The distribution of cells in the devices varied based on the loaded cell concentration. At very low cell concentrations (100,000 and 500,000 cells/mL), most chambers had no cells, while less than 5 % had only one cell. At 2,500,000 cells/mL, over 80 % of the chambers were occupied by at least one cell, and nearly a third of the chambers had exactly one cell trapped inside. At the highest concentration of 8,350,000 cells/mL, almost every chamber was filled, but over 85 % had two or more cells inside.

We compared the distribution of cells in our device to a Poisson’s distribution, which assumes that the cells act independently of one another (Fig. 7a); therefore, the trapping of one cell in a chamber neither increases nor diminishes the chance of another cell being trapped. Although the Poisson’s model accurately predicts the general trend for the likelihood of a chamber containing 0, 1, or >2 cells, it deviates in certain places, particularly in predicting the percentage of chambers with 1 or >2 cells. This is likely due to the fact that some cells load as clumps.

Fig. 7
figure 7

a The observed frequencies of 0 cells/chamber, 1 cell/chamber, and 2+ cells/chamber are plotted against the expected Poisson’s distribution for the four different concentrations that we tested. The Poisson’s distribution provides a reasonable approximation of the distribution of trapped cells in the device. b The green area (labeled a) represents the trapping region, and the red area (labeled b) represents the non-trapping region. These areas are used for the equation to obtain the optimal concentration for a desired distribution of cells/chamber. The size and shape of these areas could be modified for different organisms and purposes (color figure online)

The following equation will provide the optimal concentration, assuming a Poisson’s distribution, for obtaining the highest percentage of chambers with a desired distribution. We encourage the modification of our device for the specific organism of study; therefore, the equation will accommodate any changes in area, volume, or number of chambers in the device.

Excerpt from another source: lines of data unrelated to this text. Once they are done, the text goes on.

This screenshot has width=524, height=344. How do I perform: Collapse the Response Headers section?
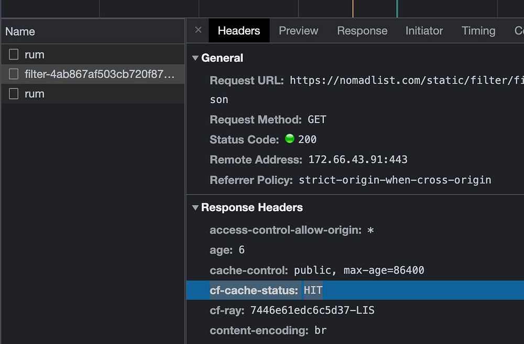pyautogui.click(x=195, y=208)
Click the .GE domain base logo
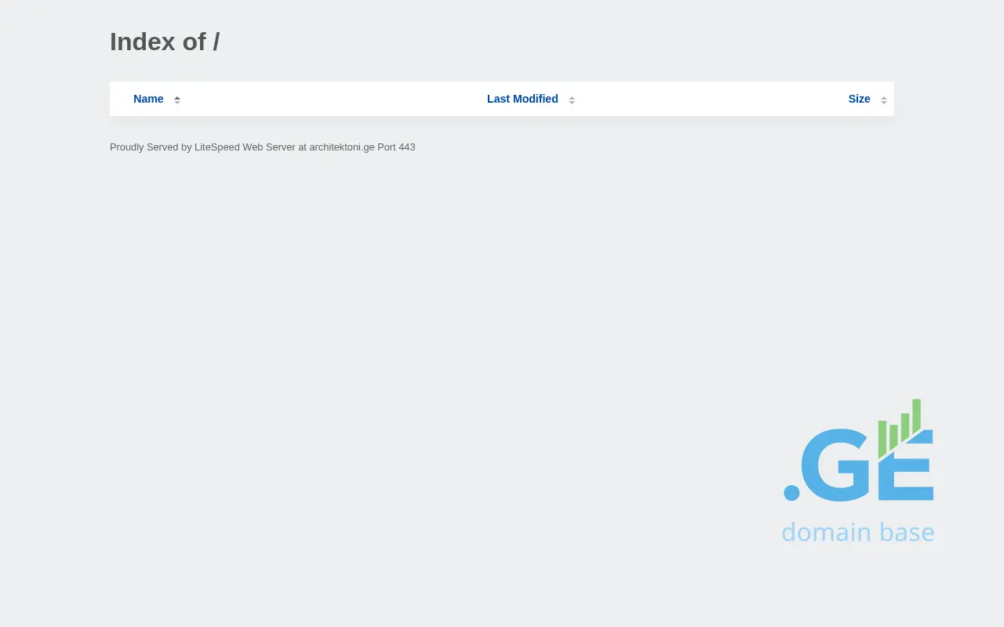Screen dimensions: 1004x627 858,470

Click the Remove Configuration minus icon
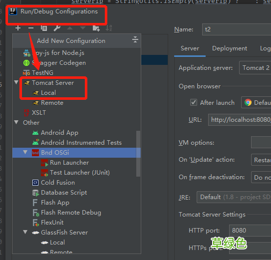[31, 28]

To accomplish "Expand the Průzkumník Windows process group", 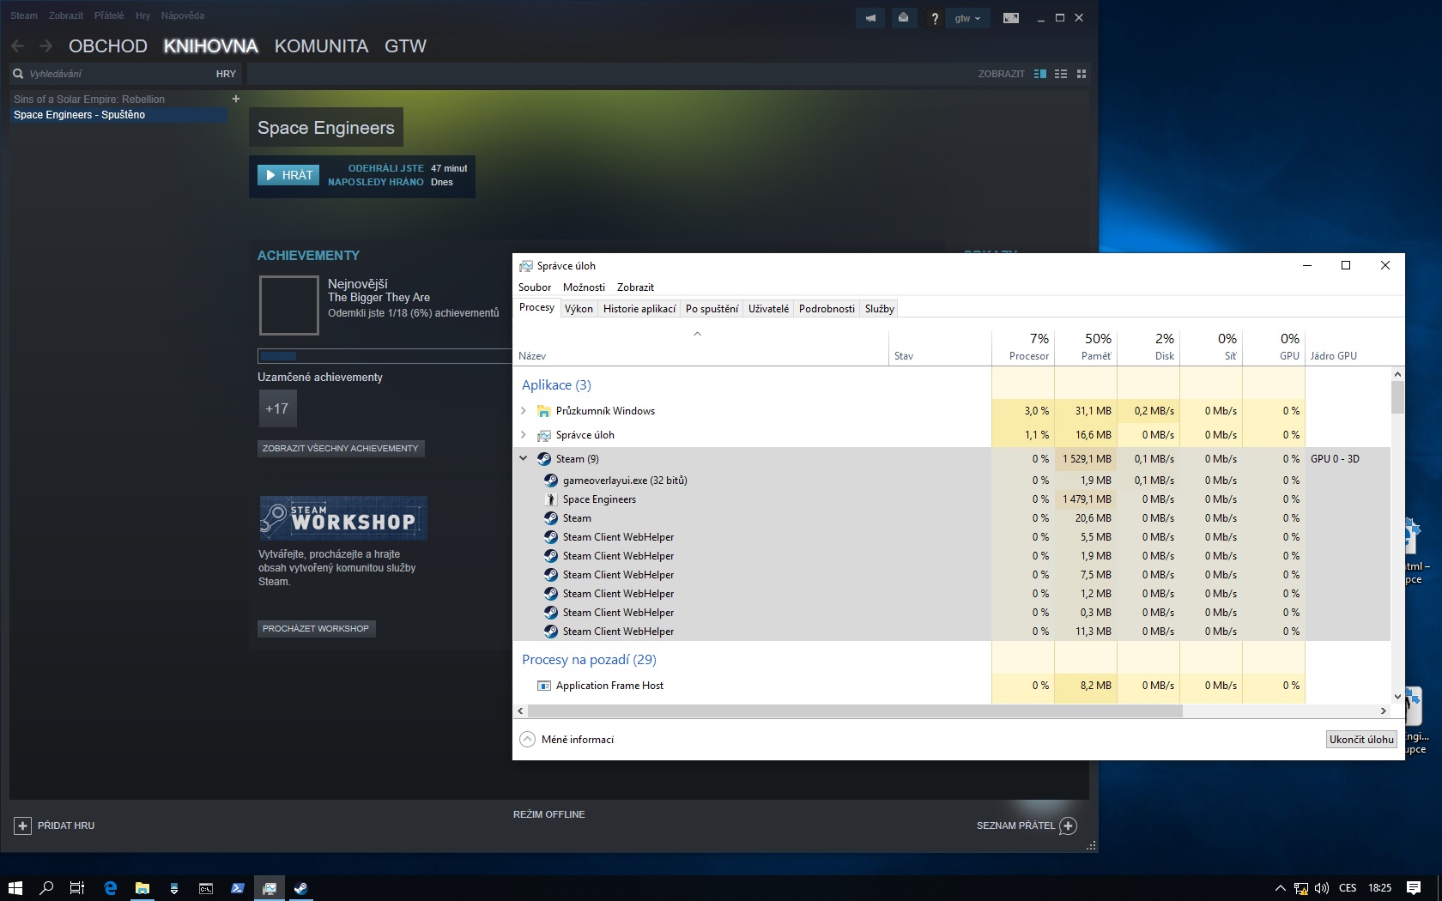I will 524,411.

$${\text{Optimal}}\;{\text{concentration}} = \frac{k(A + B)n}{AV}$$

k desired number of cells/chamber, A area of trapping region (Fig. 7), B area of non-trapping region (Fig. 7), V volume of device (mL), and n number of chambers.

4 Conclusion

Our novel microfluidic platform allows high-throughput visualization of the movement and behavior of motile cells for extended time periods. The device offers a number of advantages over conventional visualization methods, as well as similar microfluidic devices. The conventional method of visualizing cells in a petri dish is low throughput and requires constant tracking to keep the motile cell in the field of view of the microscope. Our easy-to-operate device confines cells to one of many chambers which can be individually observed using an automated stage. Unlike other devices designed for motile organisms, our device traps cells in a hydrostatic environment without immobilizing them, thereby allowing them to move and behave normally.

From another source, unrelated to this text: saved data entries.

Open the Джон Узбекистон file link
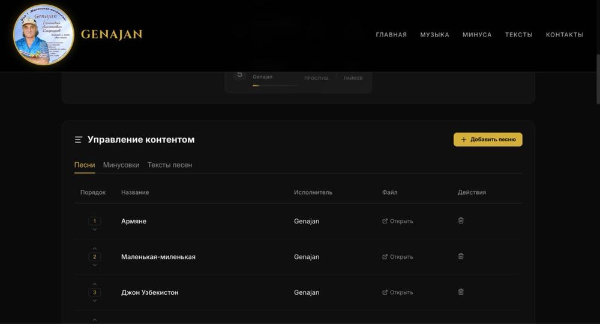 [398, 293]

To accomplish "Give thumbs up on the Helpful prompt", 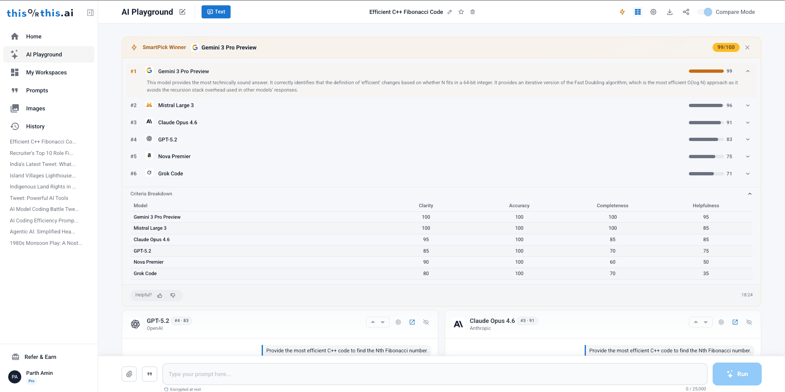I will click(x=160, y=295).
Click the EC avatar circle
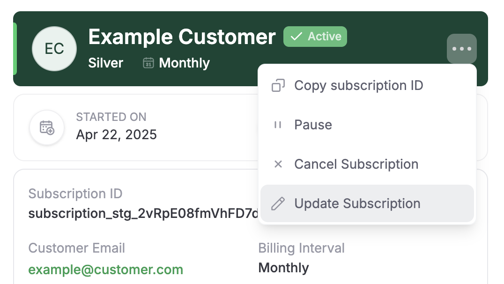The width and height of the screenshot is (504, 284). (x=54, y=49)
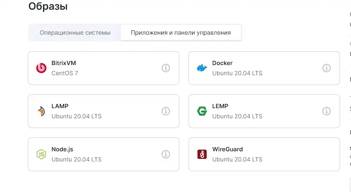This screenshot has width=351, height=194.
Task: Select the Node.js image title
Action: click(62, 149)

Our device can be used in a number of different ways. Depending on the study, it could be used either to visualize cells in a few chambers for a long time period or to image every chamber in the device using an automated stage in order to obtain large sample sizes. The number of chambers, as well as their shapes and sizes, may be tailored to particular experimental needs. We have provided equations for determining the evaporation time of media in the device and the optimal concentration of cells for a desired distribution, which will also aid in experiment design. We anticipate this platform finding many applications in the study of motile cell behavior.